At this stage of his operations, Smith was joined by Mr. Wright,
banker, and Mr. C. A. Caldwell, who had the penetration to perceive
that the invention was one of much promise, and were desirous of
helping its introduction to general use. They furnished Smith with the
means of constructing a more complete model. In the autumn of 1836, a
small steam vessel of 10 tons burthen and six horse-power was built,
further to test the advantages of the invention. This boat was fitted
with a wooden screw of two whole turns. On the 1st of November the
vessel was exhibited to the public on the Paddington Canal, as well as
on the Thames, where she continued to ply until the month of September
1837.
During the trips upon the Thames, a happy accident occurred, which
first suggested the advantage of reducing the length of the screw. The
propeller having struck upon some obstacle in the water, about one-half
of the length of the screw was broken off, and it was found that; the
vessel immediately shot ahead and attained a much greater speed than
before. In consequence of this discovery, a new screw of a single turn
was fitted to her, after which she was found to work much better.

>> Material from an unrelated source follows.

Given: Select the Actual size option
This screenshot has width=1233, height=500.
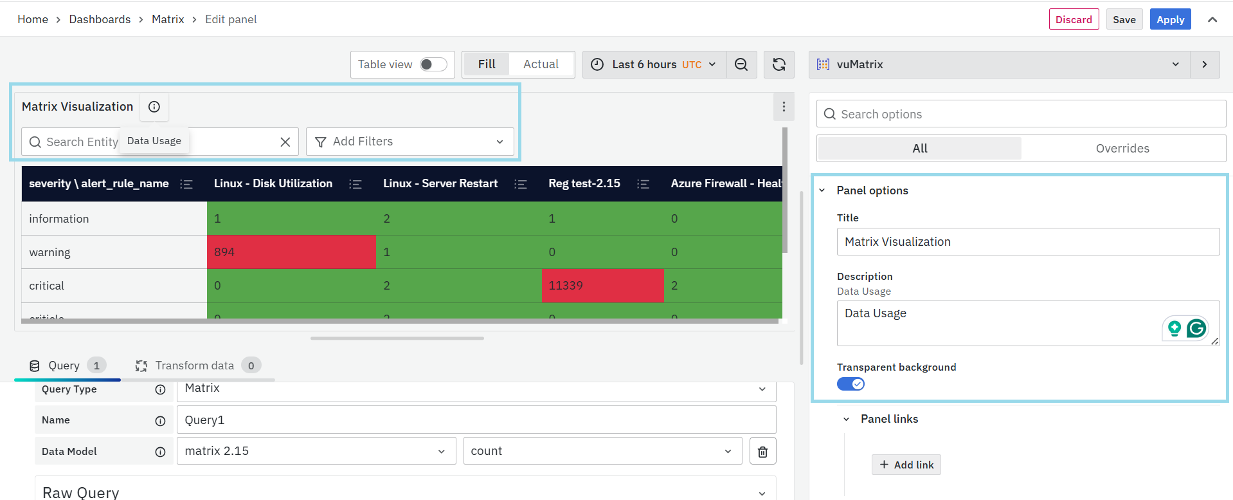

Having satisfied himself as to the eligibility of the propeller in
smooth water, Mr. Smith then resolved to take his little vessel to the
open sea, and breast the winds and the waves. Accordingly, one Saturday
in the month of September 1837, he proceeded in his miniature boat,
down the river, from Blackwall to Gravesend. There he took a pilot on
board, and went on to Ramsgate. He passed through the Downs, and
reached Dover in safety. A trial of the vessel's performance was made
there in the presence of Mr. Wright, the banker, and Mr. Peake, the
civil engineer. From Dover the vessel went on to Folkestone and Hythe,
encountering severe weather. Nevertheless, the boat behaved admirably,
and attained a speed of over seven miles an hour.
Though the weather had become stormy and boisterous, the little vessel
nevertheless set out on her return voyage to London. Crowds of people
assembled to witness her departure, and many nautical men watched her
progress with solicitude as she steamed through the waves under the
steep cliffs of the South Foreland. The courage of the undertaking, and
the unexpected good performance of the little vessel, rendered her an
object of great interest and excitement as she "screwed" her way along
the coast.
The tiny vessel reached her destination in safety. Surely the
difficulty of a testing trial, although with a model screw, had at
length been overcome. But no! The paddle still possessed the
ascendency; and a thousand interests--invested capital, use and wont,
and conservative instincts--all stood in the way.
Some years before--indeed, about the time that Smith took out his
patent--Captain Ericsson, the Swede, invented a screw propeller. Smith
took out his patent in May, 1836; and Ericsson in the following July.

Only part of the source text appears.